> **Exercise details**: The records that follow should be copied out exactly, pictures excluded.

> **Listed records**:

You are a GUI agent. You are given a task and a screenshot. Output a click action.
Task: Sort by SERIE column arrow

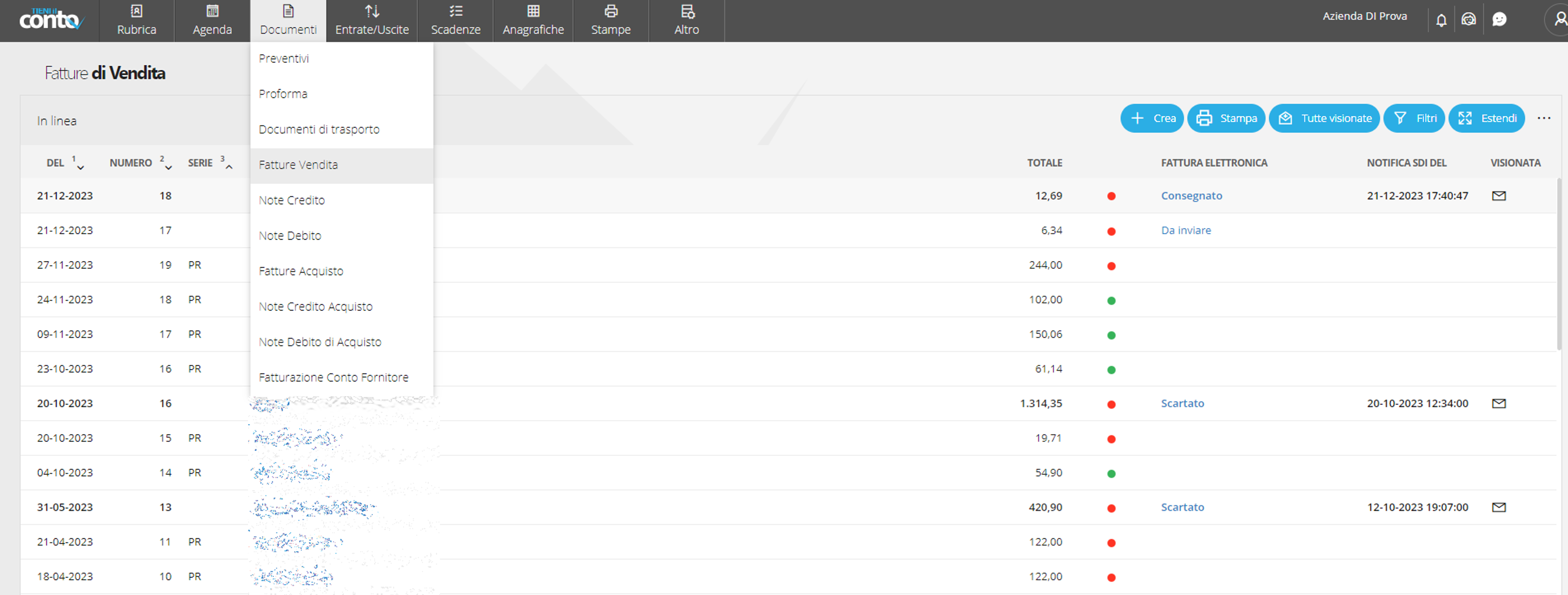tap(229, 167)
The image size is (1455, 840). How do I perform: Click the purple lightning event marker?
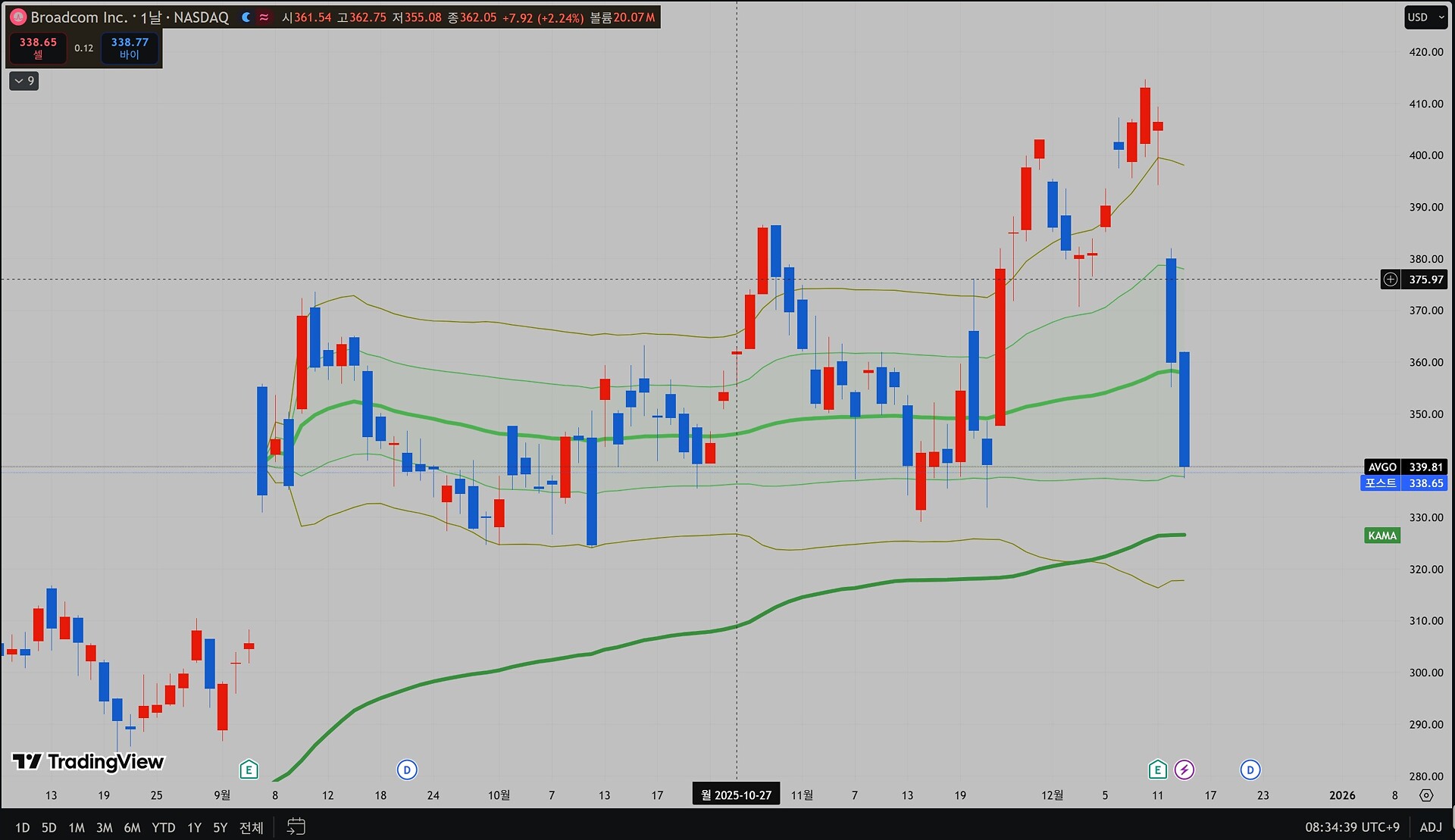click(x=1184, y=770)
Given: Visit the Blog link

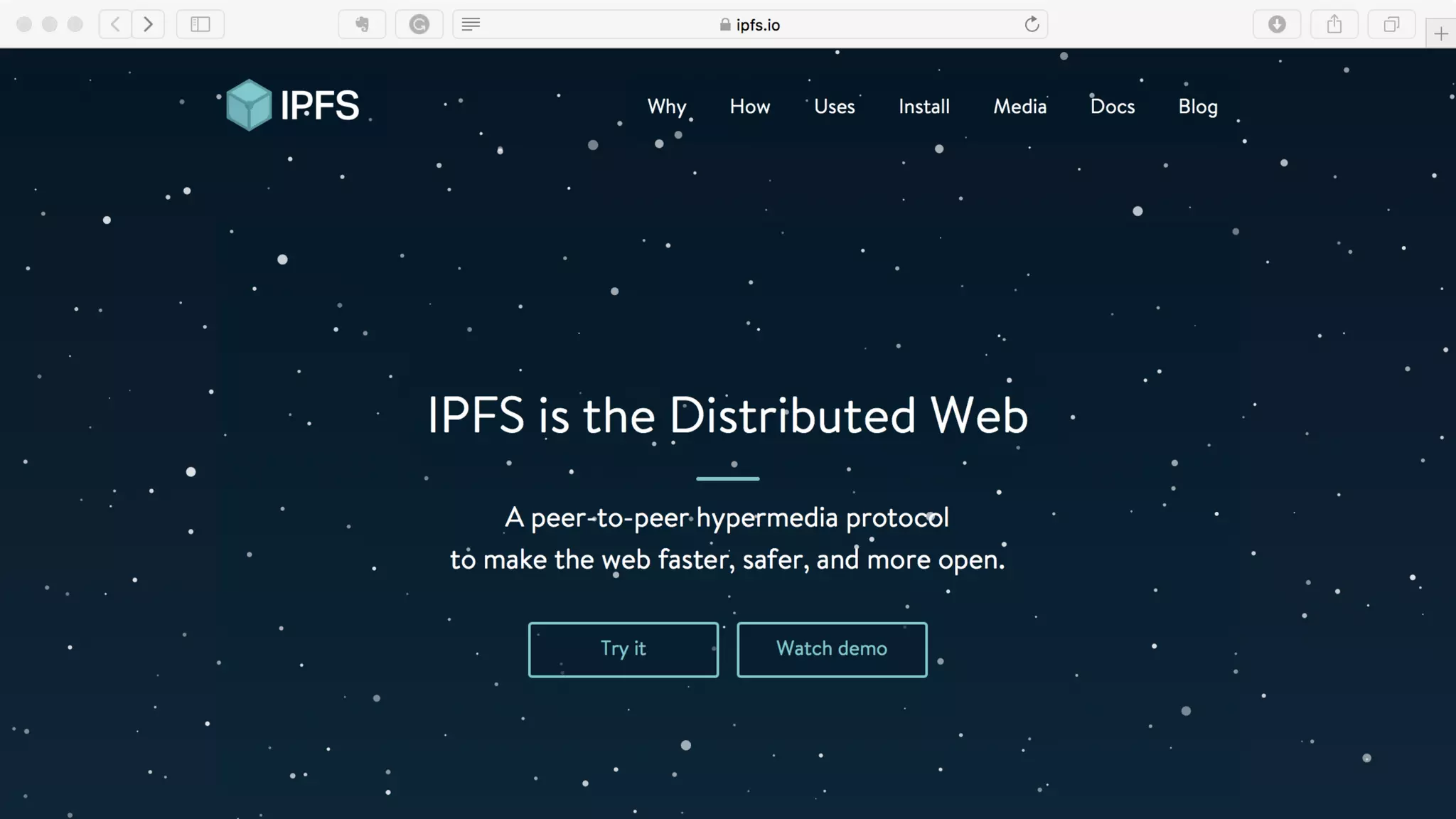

> **Written response**:
You are a GUI agent. You are given a task and a screenshot. Output a click action.
Task: Sort by SERIE column arrow

tap(229, 167)
The image size is (1455, 840). How do I perform: Click the purple lightning event marker?
click(x=1184, y=770)
Given: Visit the Blog link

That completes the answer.